Digital libraries and electronic publishing today
Digital libraries and electronic publishing are here. They are not an academic concept to debate, or a dream of utopia. In this last chapter, the temptation is to predict what lies ahead, but the history of computing shows how fruitless such predictions can be. Rather than attempt to predict the future, it is more profitable to celebrate the present.
This is not to ignore the future. The work that is in progress today will be in production soon. Not all new projects enter the mainstream, but understanding what is happening today helps comprehension of the potential that lies ahead. This book was written over a twelve month period in 1997 and 1998. Even during that period, digital libraries developed at a rapid pace. This final chapter looks at some of the current trends, not to forecast the future, but to understand the present.
A reason that predictions are so difficult is that, at present, the technology is more mature than the uses being made of it. In the past, forecasts of basic technology have proved to be reasonably accurate. Every year, semiconductors and magnetic devices are smaller, cheaper, faster, and with greater capacity. There are good engineering reasons to expect these trends to continue for the next five or ten years. Funds are already committed for the high-speed networks that will be available in a few years time.
Predictions about the new applications that will develop have always been much less accurate. Seminal applications such as spread sheets, desk-top publishing, and web browsers emerged from obscurity with little warning. Even if no such breakthrough takes place, forecasts about how the applications will be used and the social effect of new technology are even less dependable. The only reliable rule is that, when a pundit starts out with the words, "It is inevitable that," the statement is inevitably wrong.

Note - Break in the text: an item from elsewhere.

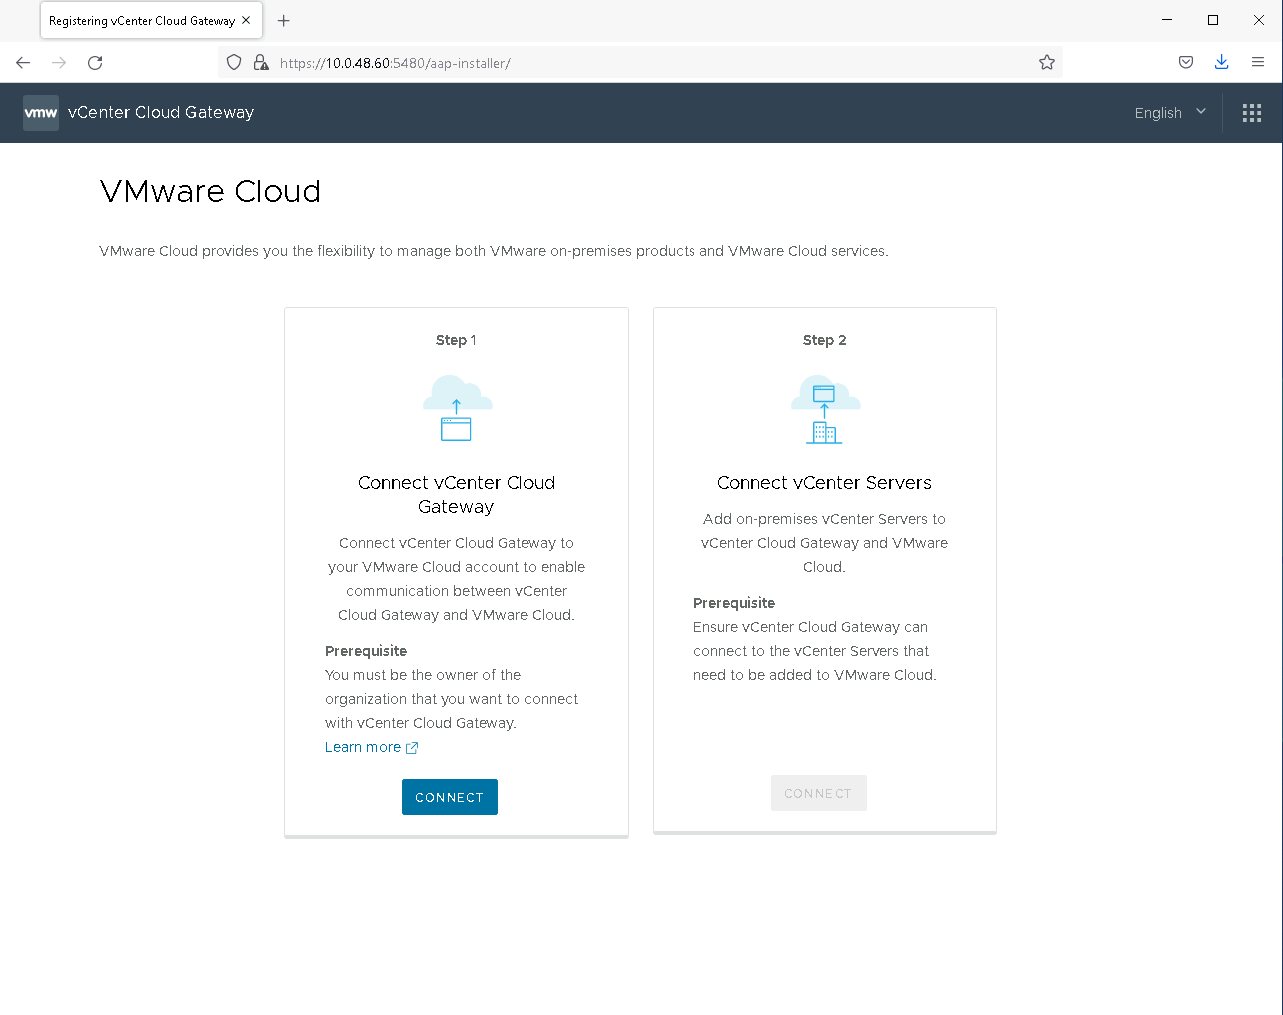Click the shield tracking protection icon
Viewport: 1283px width, 1015px height.
234,63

A possible interpretation of the current situation is that digital libraries are at the end of an initial phase and about to begin a new one. The first phase can be thought of as a movement of traditional publications and library collections to digital networks. Online newspapers, electronic versions of scientific journals, and the conversion of historic materials all fall into this category. Fundamentally, they use new technology to enhance established types of information. If the thinking is correct, the next phase will see new types of collections and services that have no analog in traditional media. The forms that they will take are almost impossible to anticipate.

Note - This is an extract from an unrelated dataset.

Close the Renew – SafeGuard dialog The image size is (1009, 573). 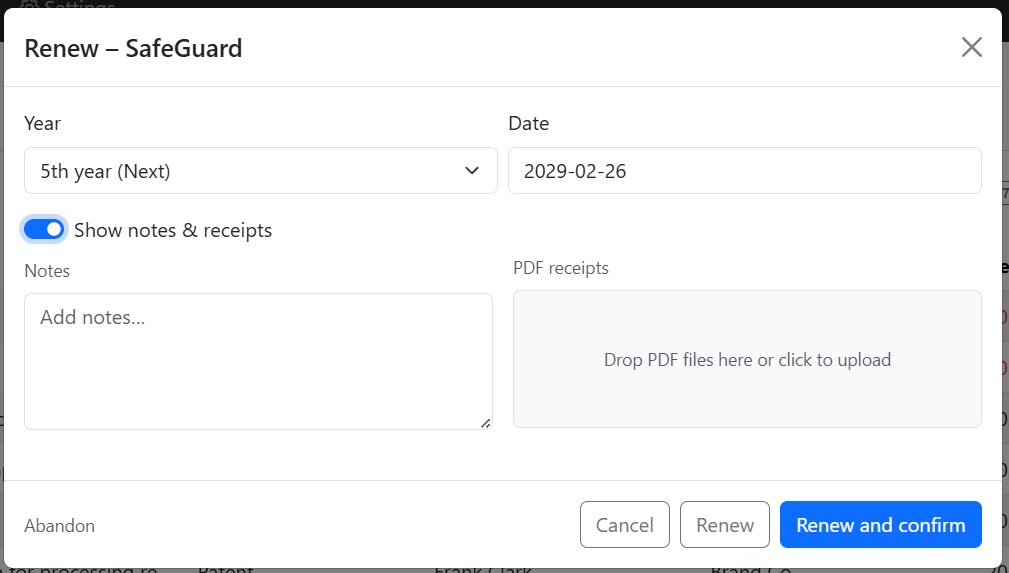point(971,47)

A myopic view of digital libraries
Looking back on any period of time, trends and key events become apparent that were not obvious at the time. Those of us who work in digital libraries can only have a myopic view of the field, but here are some observations about how the field of digital libraries appears to an insider.
A useful metaphor is the contrast between a rowing boat and a supertanker. A rowing boat can change direction quickly and accelerate to full speed, but has little momentum. The early digital library projects, such as our Mercury project at Carnegie Mellon University, were like rowing boats. They made fast progress, but when the initial enthusiasm ended or funding expired they lost their momentum. Established libraries, publishers, and commercial corporations are like supertankers. They move more deliberately and changing direction is a slow process, but once they head in a new direction they move steadily in that direction. In digital libraries and electronic publishing, success requires attention to the thousands of details that transform good ideas into practical services. As the Internet and the web mature, many organizations are making these long-term investments in library collections, electronic publications, and online services. The supertankers are changing direction.
Consider these two years, 1997 and 1998, as typical. During this short period, many developments matured that had been in progress for several years. Online versions of newspapers reached a high quality and the level of readership of some of them began to rival the readership of printed editions. In 1997 and 1998, major scientific publications first became available online, from both commercial and society publishers. It was also an important time for conversion projects in libraries, such as JSTOR and the Library of Congress, as the volume of materials available from these projects accelerated sharply. During 1997 and 1998, the Dublin Core approach to metadata and Digital Object Identifiers for electronic publications both gained momentum; they appear to have made the transition from the fringe to the mainstream.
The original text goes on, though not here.